(Saved entries)
==========
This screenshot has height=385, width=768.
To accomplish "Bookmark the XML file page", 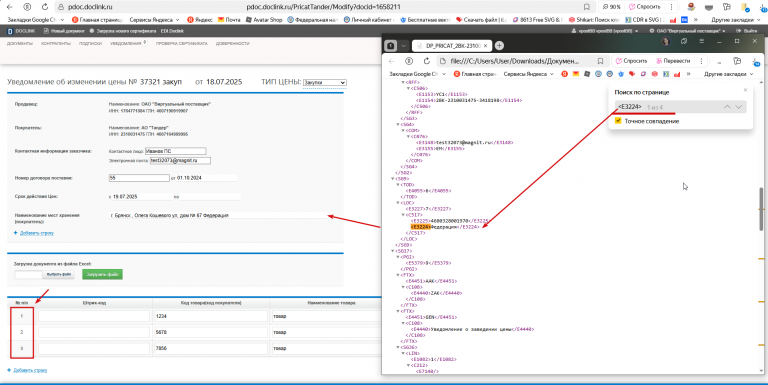I will click(x=600, y=61).
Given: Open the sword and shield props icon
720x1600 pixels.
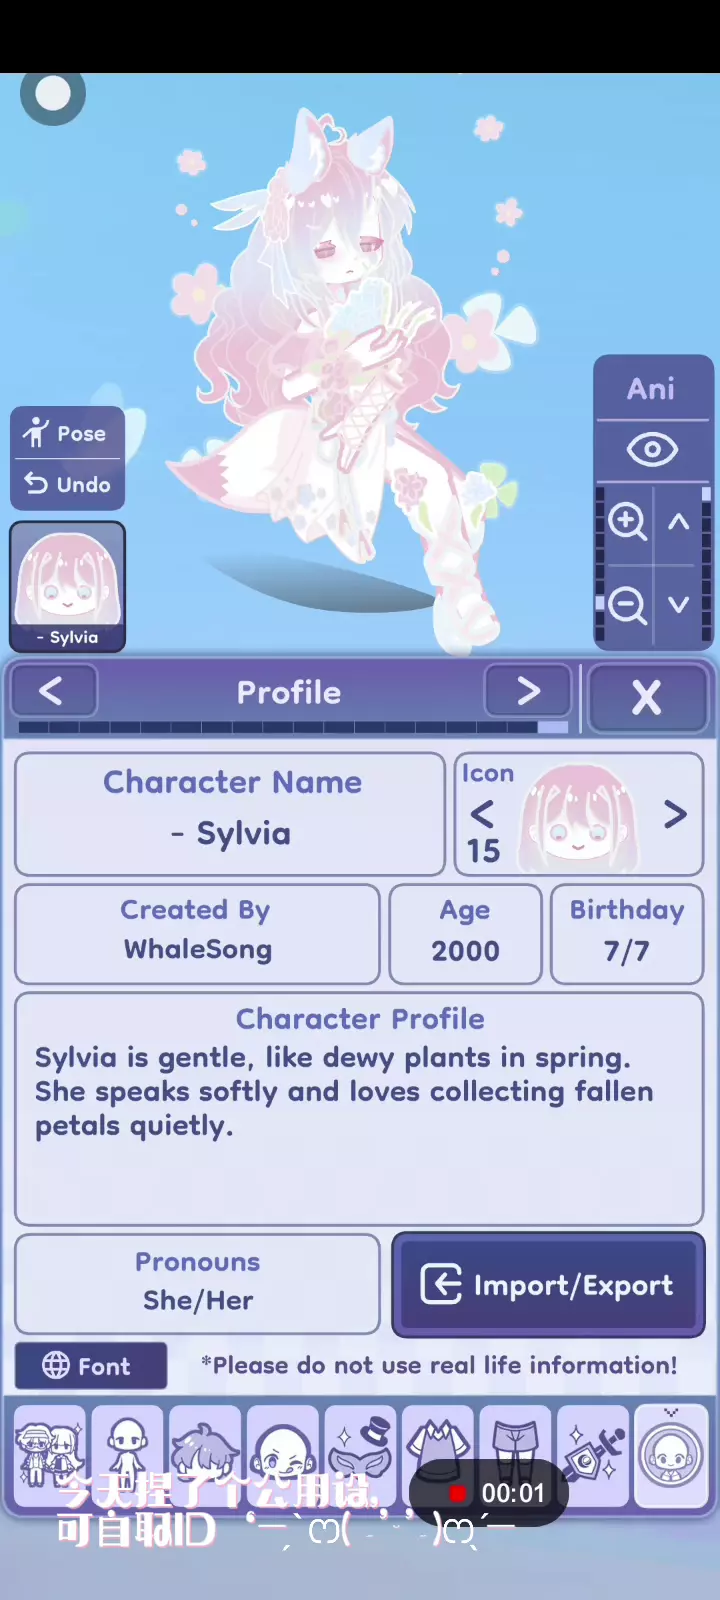Looking at the screenshot, I should (593, 1455).
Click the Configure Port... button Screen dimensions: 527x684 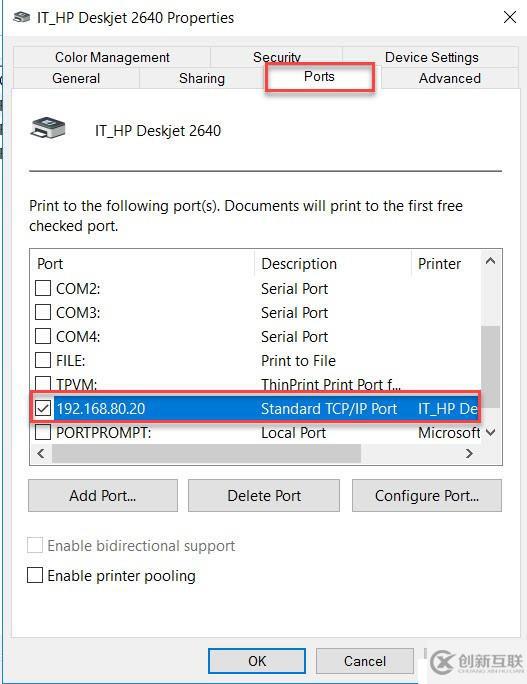[x=427, y=496]
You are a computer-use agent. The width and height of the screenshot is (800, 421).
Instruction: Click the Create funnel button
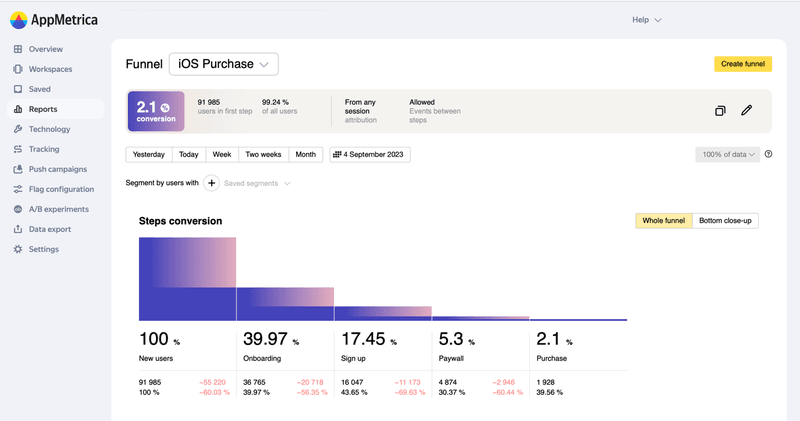(742, 64)
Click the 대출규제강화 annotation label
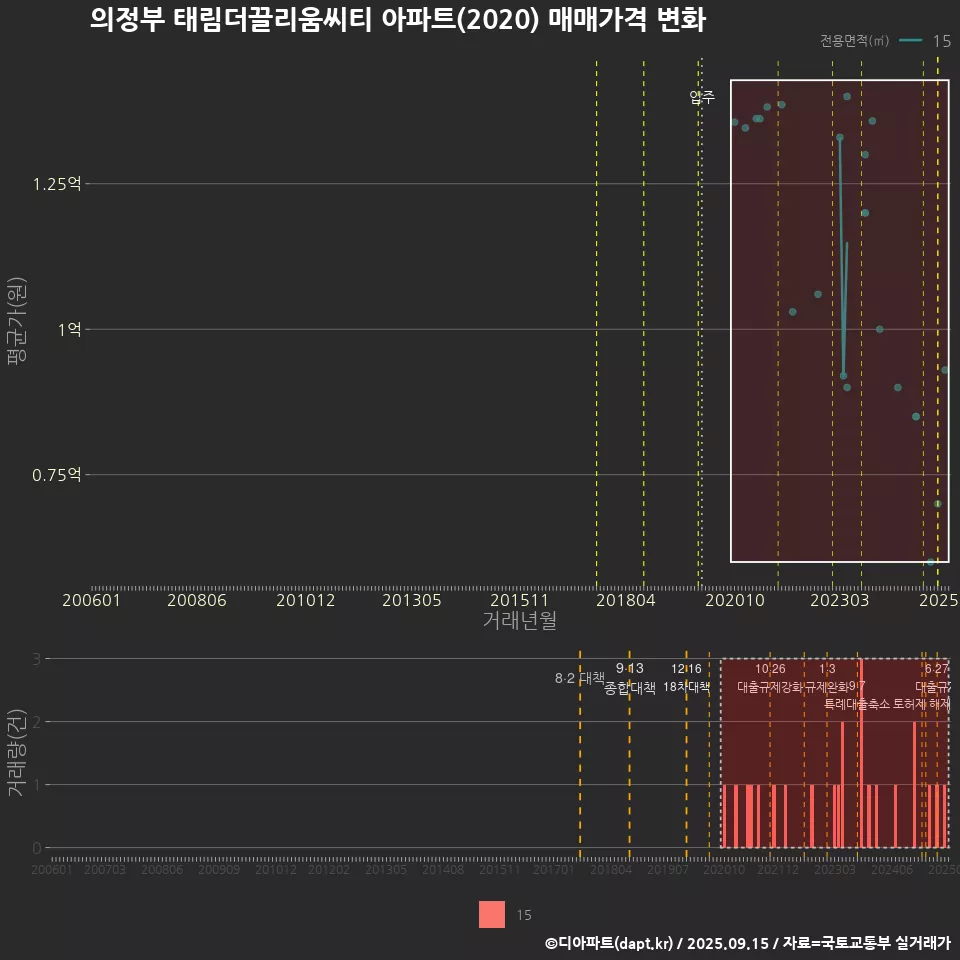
==========
◆ REQUIRED WORK
In the entries above, identify each line that includes the string "width", then copy it.

◆ RESPONSE BELOW
This screenshot has height=385, width=768.
You are a computer-use agent. The width and height of the screenshot is (800, 421).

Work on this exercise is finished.